I'm not looking to deny that straight text-substitution has it's drawbacks, you're completely right. But that being said, I still don't see it as big of a deal as it seems. Generally speaking, bad/malicious pre-processor abuse like this sticks out like a sore thumb when you're reviewing code. If you don't have anybody reviewing the code then it doesn't really matter how you disguised it. At least with the C preprocessor, if there's something you're unsure about, you can run the preprocessor separately and look at the output, clearing up all doubt over what it does.
Also worth noting, one of the nicer things about the design of the C preprocessor is that it can be applied to a lot of different file-types. In more complicated low-level C projects, you can run the preprocessor over your C code, assembly code, linker scripts, etc.. which is a huge gain since you can have access to all your constants and simple macros, simplifying work and duplication. You can't get that with something tied to the language - Which is unfortunate, because like you said it's better to avoid the preprocessor, since writing things on the language-level makes them much easier to reason about.)
It seems to me that you could create something at least this devious using C++ templates and operator overloading. I wouldn't bet against it in the other languages you mention, either.
This is so absurdly simple and yet devastating.
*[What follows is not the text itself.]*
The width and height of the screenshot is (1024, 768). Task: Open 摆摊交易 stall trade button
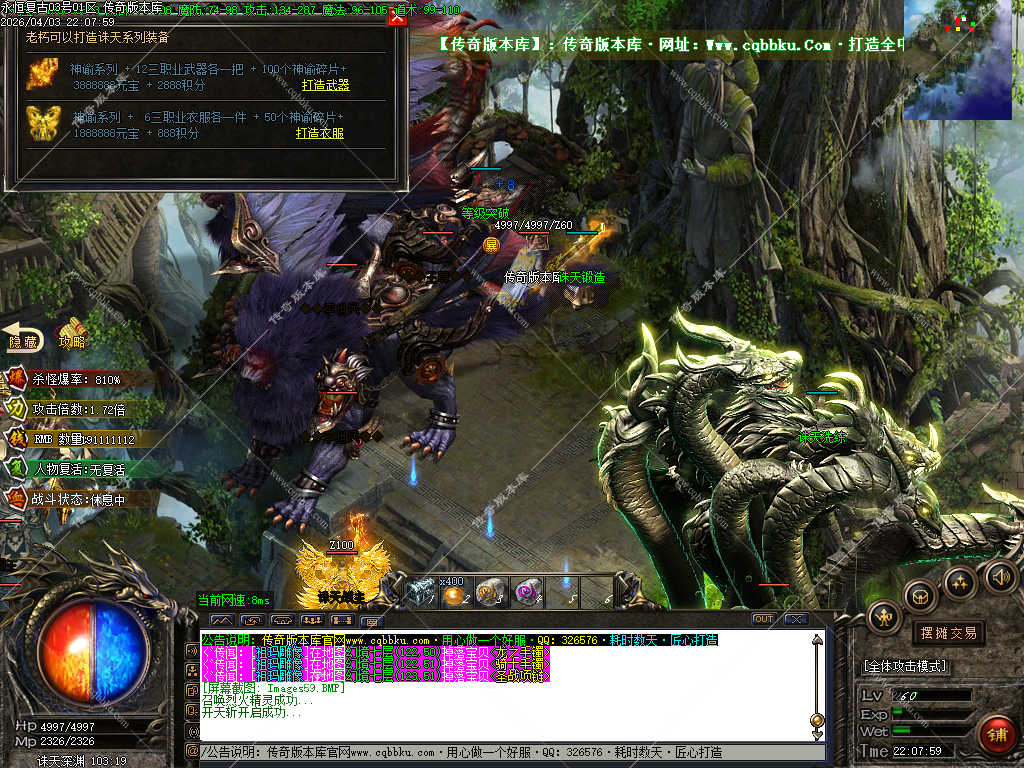point(947,632)
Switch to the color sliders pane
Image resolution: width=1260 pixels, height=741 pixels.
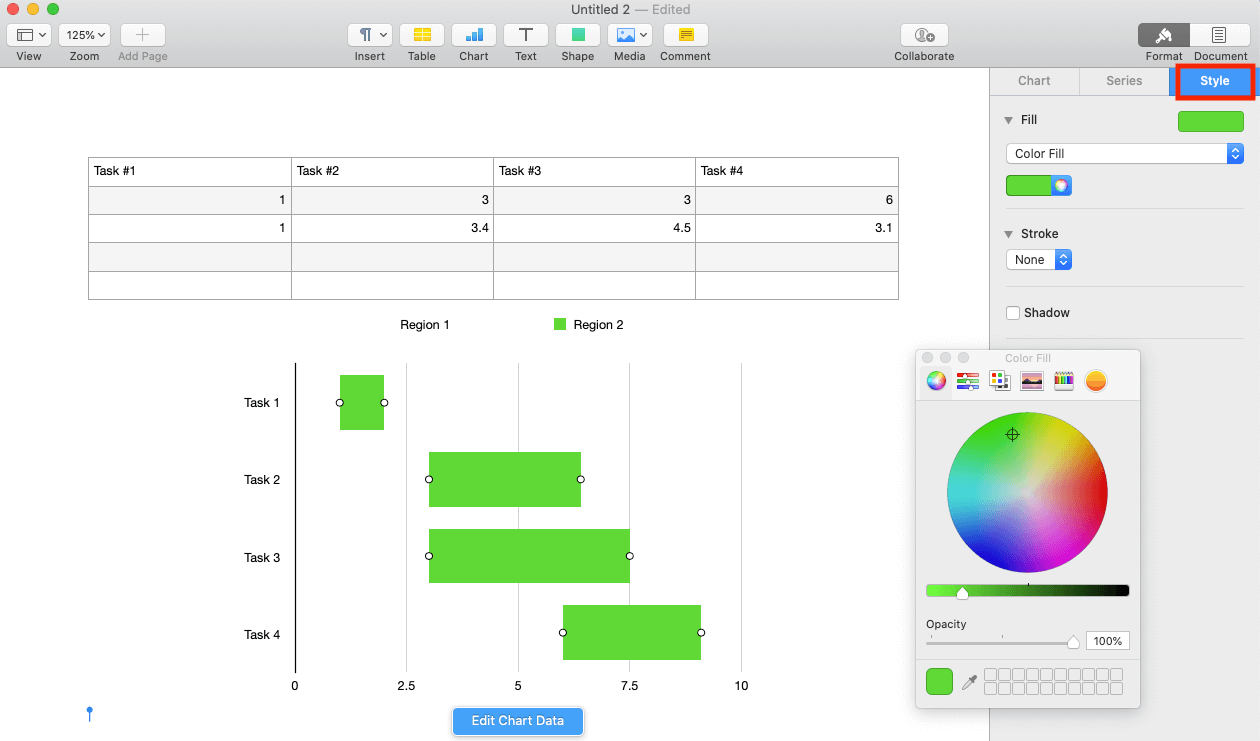coord(967,380)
Reading some of the comments on the Github issue you posted, this stood out (I don't know anything about lucky7coin):
> So disappointing such code was not reviewed by Vern and team before running it on the server where damage could result.
So this code was actually put into production somewhere at some point -- wow. And cursory code review and compiling from source will do absolutely nothing here.
That often expands into hundreds of thousands of lines though. It's more routine to go backdoor-hunting in binaries; you've given me the interesting idea of running `strings` on the binary and looking for anything that's not in the source.
Exactly. If the preprocessor respected file scope or better yet namespace scope it would be much much better. The way it works now there is no encapsulation. preprocessor definition in one library header will inadvertently affect code in other libraries, depending on the order in which they happen to be included and compiled. Its such a mess its embarrassing we still put up with it in the year 2015.
Oh, I have the sources. I haven't lost anything. Why I don't host that project anywhere is that I'm not all that proud of it.
I worked for one startup some almost years ago whose guys looked at that thing before they hired me and liked it.
MPP has namespaces, and it also tries to preserve whitespace (expansions occurring at some indentation level are indented). It could be used for Python, in theory.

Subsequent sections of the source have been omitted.